What to do |
Up to and including the line with "Click the Taiwan", restate the records below word for word, beginning with their first line.

Stored entries:

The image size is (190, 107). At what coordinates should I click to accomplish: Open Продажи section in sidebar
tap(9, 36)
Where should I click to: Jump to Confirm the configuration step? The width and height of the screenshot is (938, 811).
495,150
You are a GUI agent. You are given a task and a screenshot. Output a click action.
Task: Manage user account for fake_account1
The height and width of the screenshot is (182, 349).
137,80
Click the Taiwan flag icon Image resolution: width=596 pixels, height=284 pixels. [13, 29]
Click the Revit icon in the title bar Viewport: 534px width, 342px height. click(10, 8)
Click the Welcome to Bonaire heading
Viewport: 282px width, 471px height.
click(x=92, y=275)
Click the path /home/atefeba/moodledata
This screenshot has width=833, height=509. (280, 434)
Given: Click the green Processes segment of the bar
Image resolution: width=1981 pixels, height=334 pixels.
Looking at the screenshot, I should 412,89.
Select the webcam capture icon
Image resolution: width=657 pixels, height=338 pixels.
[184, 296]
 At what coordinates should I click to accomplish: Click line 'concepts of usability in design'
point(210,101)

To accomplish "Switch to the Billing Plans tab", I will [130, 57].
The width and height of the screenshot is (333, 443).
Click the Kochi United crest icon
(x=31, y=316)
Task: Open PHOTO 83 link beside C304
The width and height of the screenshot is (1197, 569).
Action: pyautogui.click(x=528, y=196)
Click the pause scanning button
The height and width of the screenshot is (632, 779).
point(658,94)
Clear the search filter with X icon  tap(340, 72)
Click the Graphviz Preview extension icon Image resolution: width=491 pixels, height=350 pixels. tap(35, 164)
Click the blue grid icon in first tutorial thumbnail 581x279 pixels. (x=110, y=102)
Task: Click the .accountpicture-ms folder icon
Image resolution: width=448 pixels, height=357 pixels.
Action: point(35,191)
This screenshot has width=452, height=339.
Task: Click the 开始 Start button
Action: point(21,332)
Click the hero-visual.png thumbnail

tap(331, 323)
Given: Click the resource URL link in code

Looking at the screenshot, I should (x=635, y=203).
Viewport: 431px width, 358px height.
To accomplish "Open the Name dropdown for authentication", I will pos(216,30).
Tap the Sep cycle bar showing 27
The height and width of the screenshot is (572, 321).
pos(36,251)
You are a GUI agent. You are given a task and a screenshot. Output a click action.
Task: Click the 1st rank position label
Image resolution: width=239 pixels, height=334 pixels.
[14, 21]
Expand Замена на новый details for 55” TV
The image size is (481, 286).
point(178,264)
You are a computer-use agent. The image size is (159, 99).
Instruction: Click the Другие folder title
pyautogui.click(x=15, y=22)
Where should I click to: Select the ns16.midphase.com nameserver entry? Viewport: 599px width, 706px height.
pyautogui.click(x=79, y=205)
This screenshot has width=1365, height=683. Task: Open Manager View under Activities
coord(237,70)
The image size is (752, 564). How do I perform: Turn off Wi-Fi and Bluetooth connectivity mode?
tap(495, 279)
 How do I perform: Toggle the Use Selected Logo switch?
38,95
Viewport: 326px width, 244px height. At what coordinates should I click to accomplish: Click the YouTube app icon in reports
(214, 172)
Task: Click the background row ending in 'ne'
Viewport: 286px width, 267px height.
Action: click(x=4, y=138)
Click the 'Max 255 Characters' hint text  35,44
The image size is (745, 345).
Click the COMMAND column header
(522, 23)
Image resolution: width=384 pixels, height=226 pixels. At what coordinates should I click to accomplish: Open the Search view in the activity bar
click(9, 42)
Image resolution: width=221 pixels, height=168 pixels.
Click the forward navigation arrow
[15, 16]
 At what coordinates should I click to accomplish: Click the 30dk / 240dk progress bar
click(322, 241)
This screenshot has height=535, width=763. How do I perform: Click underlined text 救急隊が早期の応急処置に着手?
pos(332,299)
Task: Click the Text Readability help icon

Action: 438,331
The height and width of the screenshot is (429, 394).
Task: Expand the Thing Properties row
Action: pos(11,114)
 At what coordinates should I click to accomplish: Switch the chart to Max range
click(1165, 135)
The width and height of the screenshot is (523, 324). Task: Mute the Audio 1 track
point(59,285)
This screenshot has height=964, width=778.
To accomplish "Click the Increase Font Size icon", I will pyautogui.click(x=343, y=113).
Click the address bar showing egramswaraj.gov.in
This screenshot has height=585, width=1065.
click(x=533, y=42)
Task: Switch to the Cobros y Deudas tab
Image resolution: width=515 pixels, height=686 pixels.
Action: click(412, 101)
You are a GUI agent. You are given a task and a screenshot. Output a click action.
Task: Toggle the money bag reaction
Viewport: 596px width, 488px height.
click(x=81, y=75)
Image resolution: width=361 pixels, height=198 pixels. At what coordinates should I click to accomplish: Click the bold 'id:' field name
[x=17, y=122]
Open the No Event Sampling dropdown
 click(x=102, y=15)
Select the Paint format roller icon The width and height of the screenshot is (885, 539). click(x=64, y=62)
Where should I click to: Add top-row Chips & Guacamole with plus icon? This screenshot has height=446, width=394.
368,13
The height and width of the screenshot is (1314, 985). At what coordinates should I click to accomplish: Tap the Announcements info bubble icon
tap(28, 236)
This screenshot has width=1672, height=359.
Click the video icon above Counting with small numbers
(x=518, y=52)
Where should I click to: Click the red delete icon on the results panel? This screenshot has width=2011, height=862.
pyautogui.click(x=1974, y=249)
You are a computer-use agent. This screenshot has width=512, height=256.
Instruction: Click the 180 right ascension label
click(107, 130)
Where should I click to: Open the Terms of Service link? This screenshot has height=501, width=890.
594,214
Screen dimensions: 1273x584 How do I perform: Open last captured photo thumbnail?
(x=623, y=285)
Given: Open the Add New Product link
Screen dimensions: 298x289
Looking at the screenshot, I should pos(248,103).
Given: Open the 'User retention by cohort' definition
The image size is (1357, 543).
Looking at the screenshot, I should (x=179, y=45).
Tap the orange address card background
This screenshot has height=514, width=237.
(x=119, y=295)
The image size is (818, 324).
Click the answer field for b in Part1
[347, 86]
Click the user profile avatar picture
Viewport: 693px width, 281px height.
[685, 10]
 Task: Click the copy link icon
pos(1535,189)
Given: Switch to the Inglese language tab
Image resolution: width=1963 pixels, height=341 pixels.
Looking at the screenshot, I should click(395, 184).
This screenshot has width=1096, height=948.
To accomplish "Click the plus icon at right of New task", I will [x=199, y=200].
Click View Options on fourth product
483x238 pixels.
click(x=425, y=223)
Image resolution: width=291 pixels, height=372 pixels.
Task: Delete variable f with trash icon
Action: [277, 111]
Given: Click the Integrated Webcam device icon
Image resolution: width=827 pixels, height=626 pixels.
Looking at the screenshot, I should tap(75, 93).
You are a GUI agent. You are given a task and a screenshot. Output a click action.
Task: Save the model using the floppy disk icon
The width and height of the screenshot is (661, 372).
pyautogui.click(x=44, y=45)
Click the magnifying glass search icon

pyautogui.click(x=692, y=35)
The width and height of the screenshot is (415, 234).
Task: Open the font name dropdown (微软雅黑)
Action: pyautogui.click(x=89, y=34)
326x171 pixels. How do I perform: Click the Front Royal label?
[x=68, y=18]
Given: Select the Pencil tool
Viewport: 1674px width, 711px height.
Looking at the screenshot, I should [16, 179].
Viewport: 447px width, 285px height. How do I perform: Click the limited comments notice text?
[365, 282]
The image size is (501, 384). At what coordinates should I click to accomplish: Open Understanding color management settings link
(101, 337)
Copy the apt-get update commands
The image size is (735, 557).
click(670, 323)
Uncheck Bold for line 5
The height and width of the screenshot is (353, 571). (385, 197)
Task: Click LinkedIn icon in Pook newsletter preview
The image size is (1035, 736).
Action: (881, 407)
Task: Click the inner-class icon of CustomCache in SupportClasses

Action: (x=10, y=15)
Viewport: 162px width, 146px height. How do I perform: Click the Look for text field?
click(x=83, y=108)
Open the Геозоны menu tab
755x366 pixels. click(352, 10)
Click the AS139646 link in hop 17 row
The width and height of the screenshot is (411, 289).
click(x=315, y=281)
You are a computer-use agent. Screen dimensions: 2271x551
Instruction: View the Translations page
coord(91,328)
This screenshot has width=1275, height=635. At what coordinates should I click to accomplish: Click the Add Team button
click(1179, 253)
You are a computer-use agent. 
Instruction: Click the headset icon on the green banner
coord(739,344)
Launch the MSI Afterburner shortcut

Output for this exercise |
The image size is (190, 107). At what coordinates should I click to accomplish: Open Продажи section in sidebar
tap(9, 36)
Where should I click to: Jump to Confirm the configuration step? The width and height of the screenshot is (938, 811).
495,150
You are a GUI agent. You are given a task and a screenshot. Output a click action.
Task: Manage user account for fake_account1
The height and width of the screenshot is (182, 349).
137,80
Click the Taiwan flag icon Image resolution: width=596 pixels, height=284 pixels. [13, 29]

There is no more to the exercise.